Francesco Samengo era nato in Calabria, a Cassano Jonio (CS), ma viveva ormai da moltissimo tempo a Roma. Laureato in Economia e Commercio, iscritto all’Albo dei Dottori Commercialisti e dei Revisori Contabili, ha ricoperto importanti ruoli manageriali in numerose aziende pubbliche ma non si è mai staccato dall’impegno per i diritti dei bambini. Presidente dell’Unicef Italia dal 2018, è stato volontario UNICEF per oltre venti anni, poi componente del Consiglio Direttivo e dal 2001 Presidente del Comitato Regionale della Calabria per l’Unicef.
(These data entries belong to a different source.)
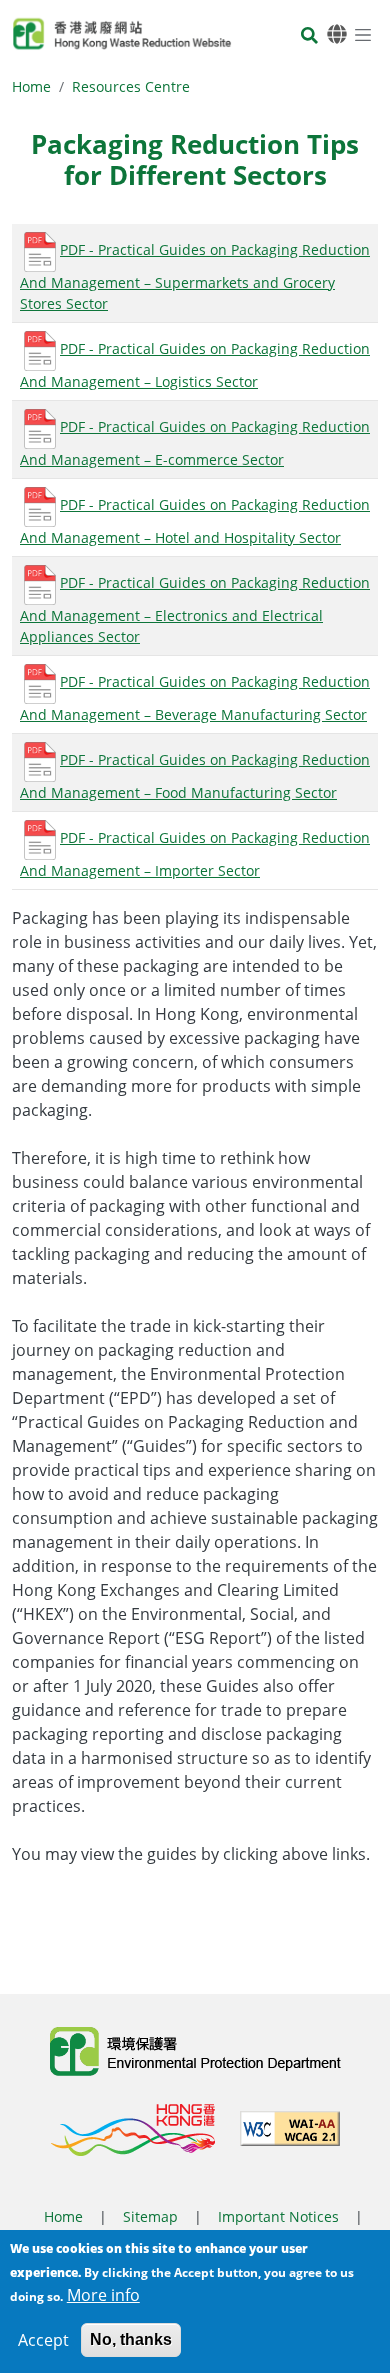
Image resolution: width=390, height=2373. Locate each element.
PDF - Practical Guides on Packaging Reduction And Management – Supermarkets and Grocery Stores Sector (195, 276)
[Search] (309, 36)
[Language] (337, 34)
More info (103, 2295)
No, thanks (131, 2339)
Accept (43, 2340)
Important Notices (278, 2216)
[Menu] (363, 34)
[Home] (122, 34)
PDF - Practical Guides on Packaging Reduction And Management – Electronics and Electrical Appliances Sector (195, 609)
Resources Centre (131, 86)
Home (31, 86)
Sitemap (150, 2216)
«In prima linea nella difesa dei diritti dei bambini e dei giovani in Italia e nel mondo, Francesco Samengo si è sempre distinto per l’enorme sensibilità e la ferma convinzione che realizzare un mondo migliore significhi innanzitutto prendersi cura dei più vulnerabili e indifesi, in particolare i bambini, senza lasciare indietro nessuno – racconta in una nota l’Unicef.

Nei due anni del suo incarico ha guidato l’organizzazione con grande impegno, passione e un’incessante dedizione». La Vice Presidente Carmela Pace, il Consiglio Direttivo, il Direttore Generale Paolo Rozera, i Presidenti Regionali e Provinciali, i volontari UNICEF e tutto lo staff si stringono con dolore e con affetto alla sua famiglia, «fiduciosi che nella forza del suo esempio troverà il conforto per affrontare questa grande perdita».